A demagogia de Marinho Pinto, tão do agrado do eleitorado português e a
principal responsável pelas três quase bancarrotas da 3ª República, poderá
também fazer mossa nesse partido, bem como nos da maioria. A questão central é
que, com a dose cavalar de austeridade e desemprego, o governo deveria ter um
resultado fraquíssimo, mas até as poderá ganhar. Temo que tudo isto faça o executivo,
mais uma vez, perder a cabeça e esquecer que o país precisa de um acordo entre
o governo e o PS.
A decisão irlandesa de não requerer um programa cautelar
após o programa de ajuda colocou um problema político ao governo português,
sobretudo porque a política em Portugal parece ser uma brincadeira de miúdos
mal-educados, que só estão interessados em fazer trapaça para ganharem no jogo
do berlinde, sendo a coisa mais afastada do interesse do país.
Se o PS estivesse interessado no interesse de Portugal e dos
portugueses, deveria estar do lado do governo e apresentar uma posição conjunta
face aos mercados no pós-troika. A
falta de acordo do PS, colocará o país numa situação muitíssimo mais frágil
para colocar emissões de obrigações no mercado, muitas das quais com prazos de
maturidade de dez anos. Qual é o investidor que colocará o seu dinheiro neste
país num tal prazo, sem o mínimo de garantias?

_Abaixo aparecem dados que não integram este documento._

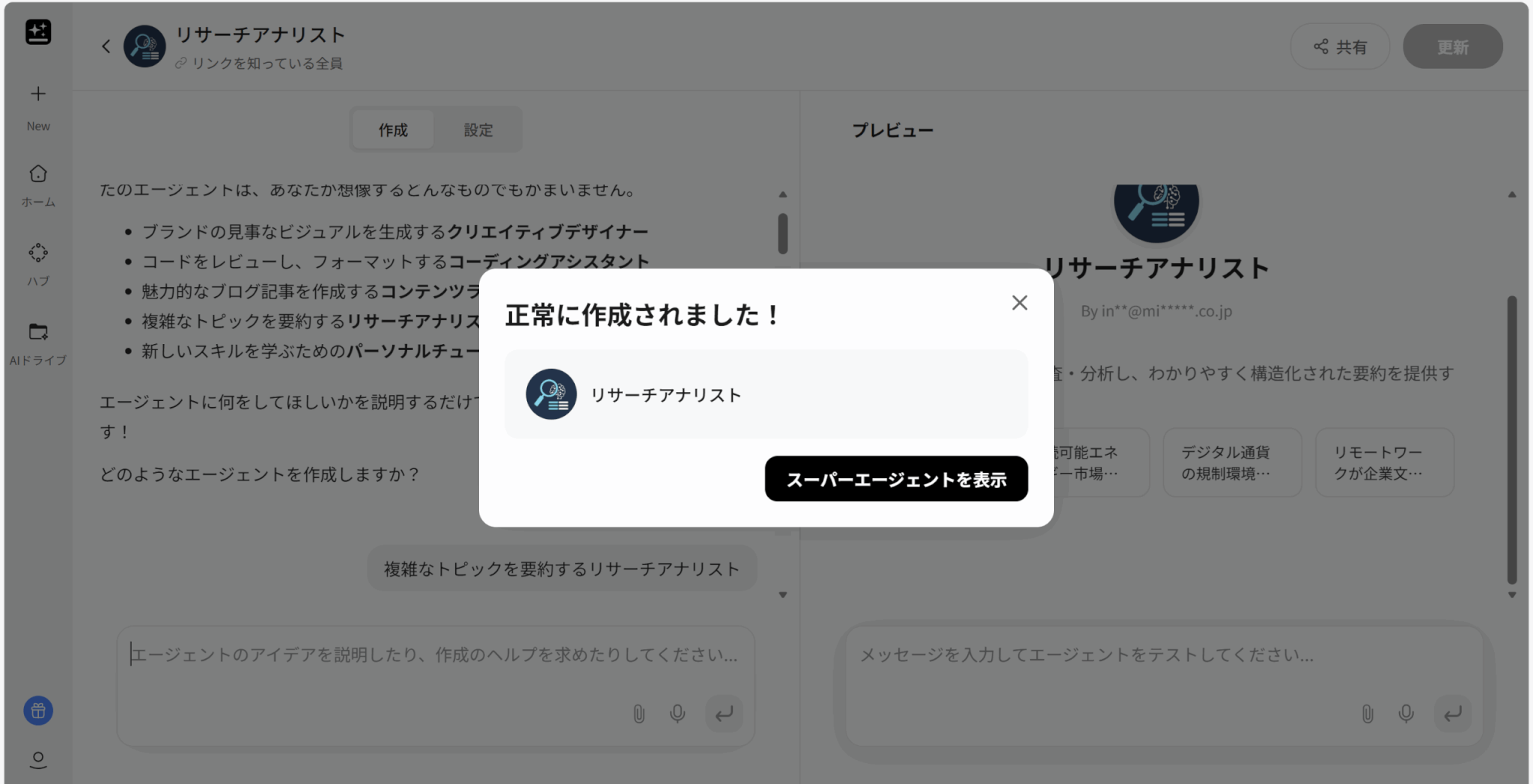Click scroll down arrow in preview panel

point(1511,595)
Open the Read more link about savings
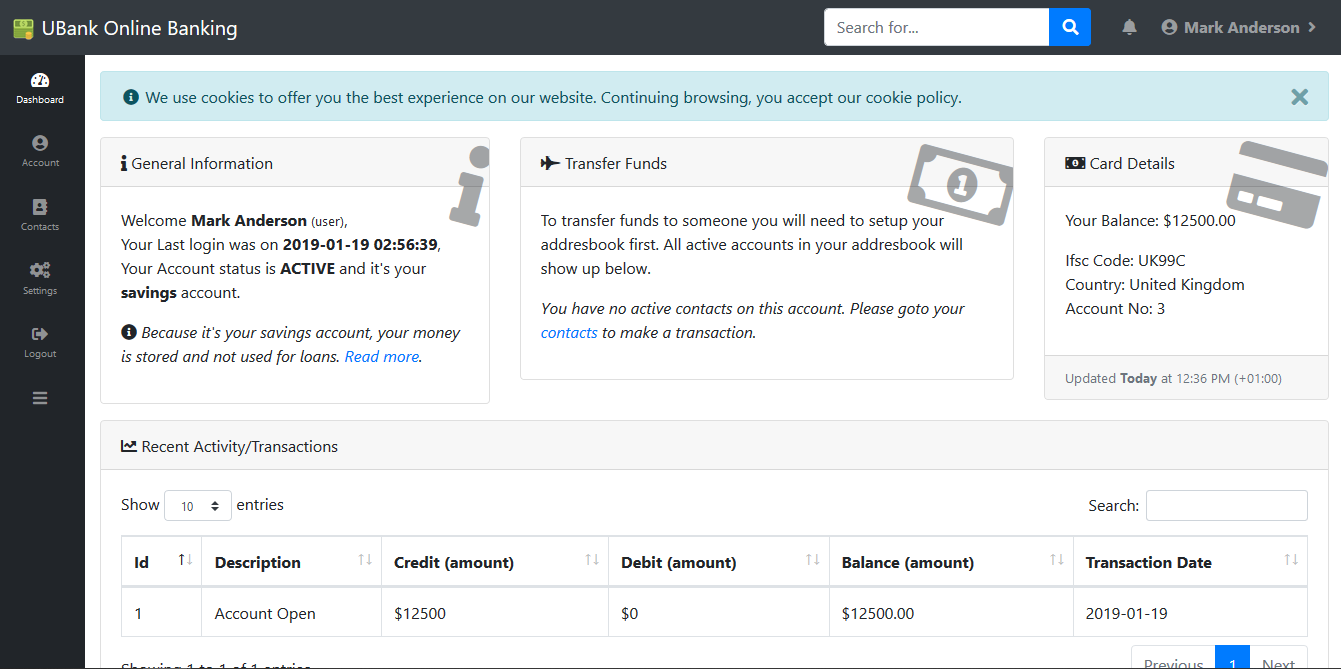This screenshot has width=1341, height=669. (381, 356)
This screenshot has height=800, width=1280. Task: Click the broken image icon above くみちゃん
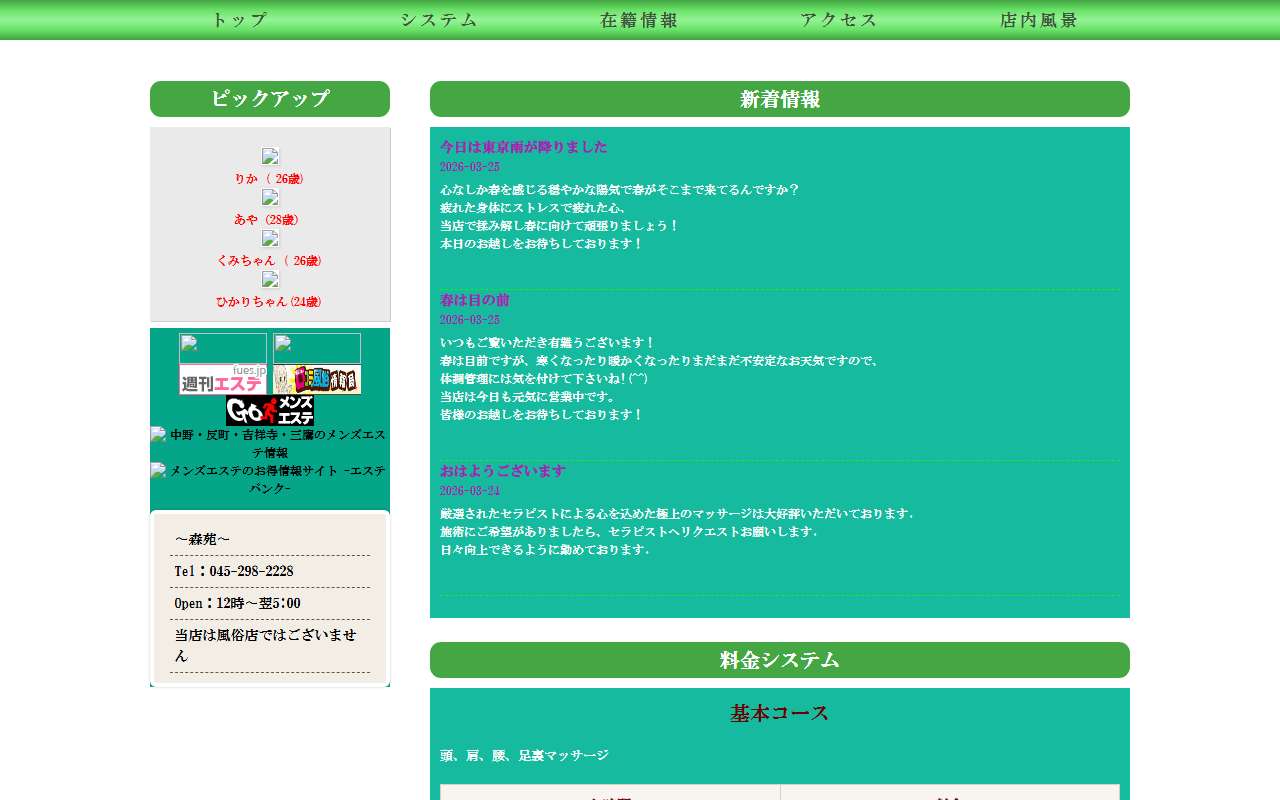[x=270, y=239]
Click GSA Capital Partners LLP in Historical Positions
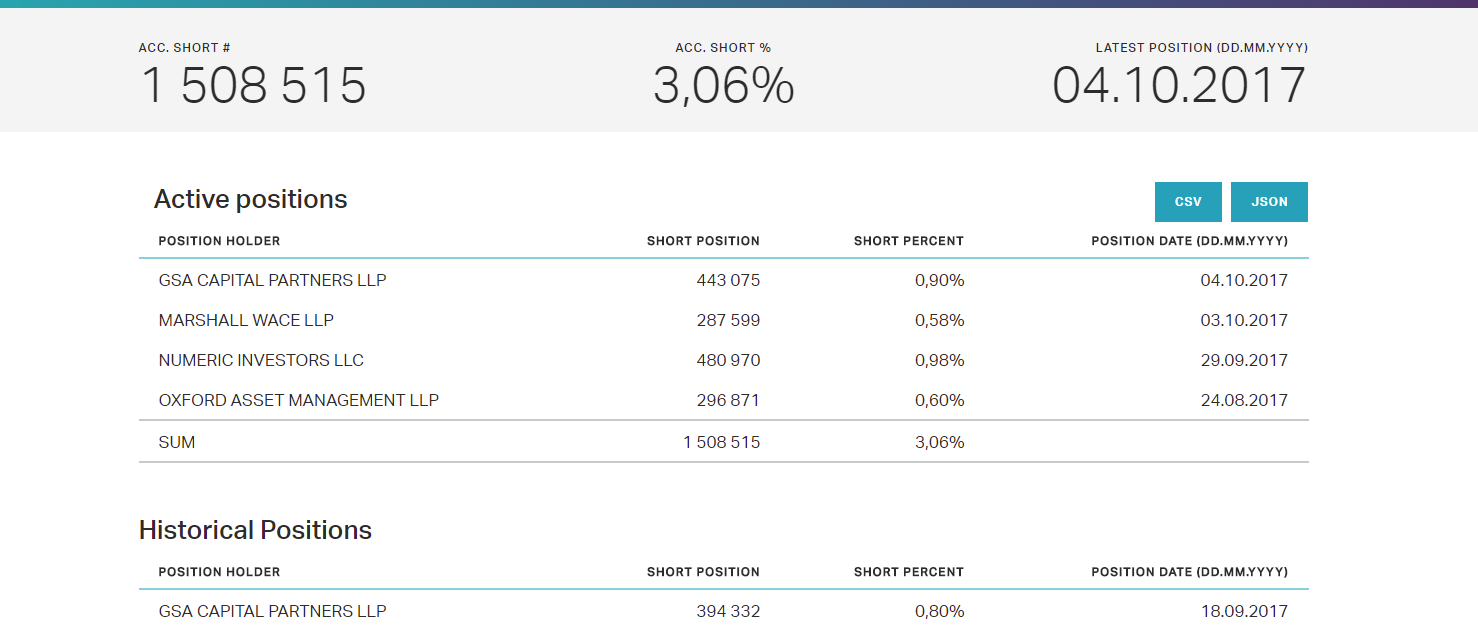The height and width of the screenshot is (636, 1478). pyautogui.click(x=272, y=611)
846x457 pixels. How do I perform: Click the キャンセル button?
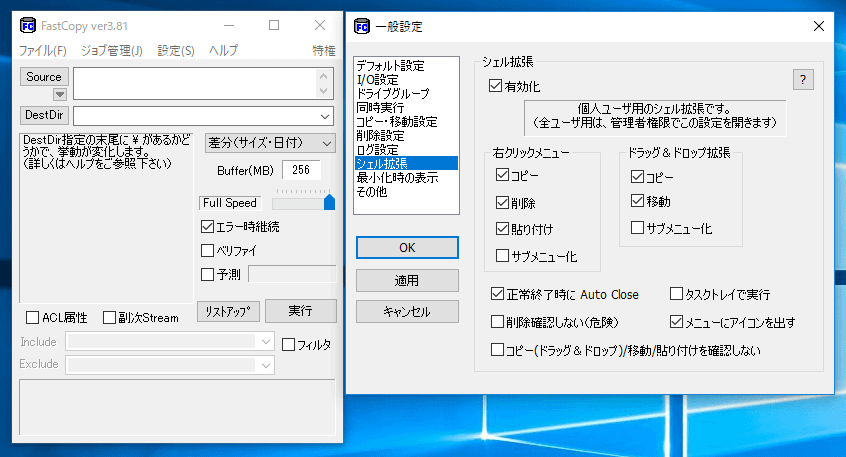click(x=406, y=312)
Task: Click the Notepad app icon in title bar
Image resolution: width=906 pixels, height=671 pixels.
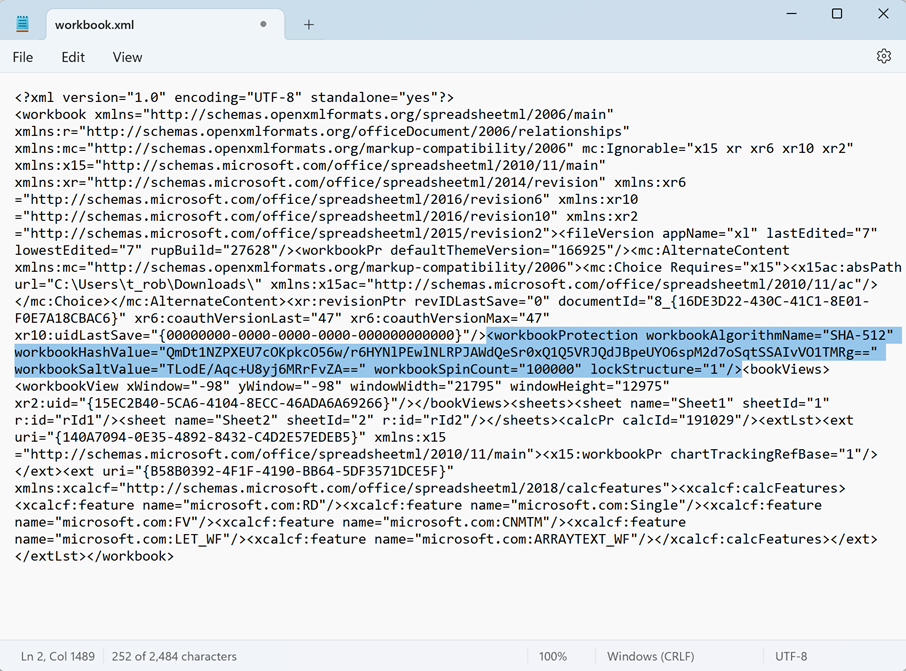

Em segundo lugar, o PS deveria estar caladíssimo em relação
ao programa cautelar, apoiar o governo nessa escolha e não vir com conversas
que este programa demonstraria um fracasso do governo. Portugal tem uma dívida
pública de 130% do PIB e uma dívida externa de mais de 110% do PIB. Ou seja,
quase toda a dívida pública portuguesa está na mão de investidores estrangeiros
e será arriscadíssimo manter-mo-nos dependentes destes investidores sem uma
rede de segurança.
Se a dívida pública estivesse sobretudo em mãos nacionais,
como é o caso da Irlanda e de Itália, os riscos seriam muito menores, porque dificilmente
os investidores nacionais a trocariam pela de outros países. No caso português
é completamente diferente: nenhum investidor estrangeiro precisa de comprar dívida
portuguesa se não quiser. Por isso, arriscar ir aos mercados sem um programa
cautelar é pura irresponsabilidade.
Para além disso, se Portugal tem uma dívida pública e
externa tão elevadas “deve-o”, essencialmente, aos governos do PS que estiveram
no poder quase todo o tempo entre 1995 e 2011. Se o PS é o principal
responsável pelas fragilidades nacionais que nos vão empurrar para um programa
cautelar, seria o cúmulo da desfaçatez vir acusar o governo de fracasso ao
recorrer a este “cinto de segurança”.
É preciso também recordar que, apesar de as taxas de juro de
longo prazo na zona do euro estarem em valores mínimos, nenhum dos problemas
estruturais do euro está resolvido. Por isso, é perfeitamente possível que,
poucos meses após a conclusão do programa inicial com a troika a crise do euro possa regressar “com uma vingança”. Tal como
estamos agora a beneficiar de condições extremamente favoráveis por factores
externos, também podemos vir a sofrer de um fenómeno oposto, mesmo que nos
estejamos a portar muito bem. Por isso, também, devemos recorrer a um programa
cautelar.
Há quem proteste contra o programa cautelar, porque isso
seria ficarmos mais tempo sob observação internacional. Mas, meus caros, é
evidente que vamos ficar sob o olhar do exterior, quanto mais não seja dos
investidores e das agências de rating.
Vamos ter que prosseguir a austeridade (que, no Estado, praticamente ainda não
começou), quer queiramos quer não. Ter um programa cautelar pode mesmo
emprestar credibilidade ao nosso compromisso e diminuir os custos de
financiamento, aliviando a própria austeridade.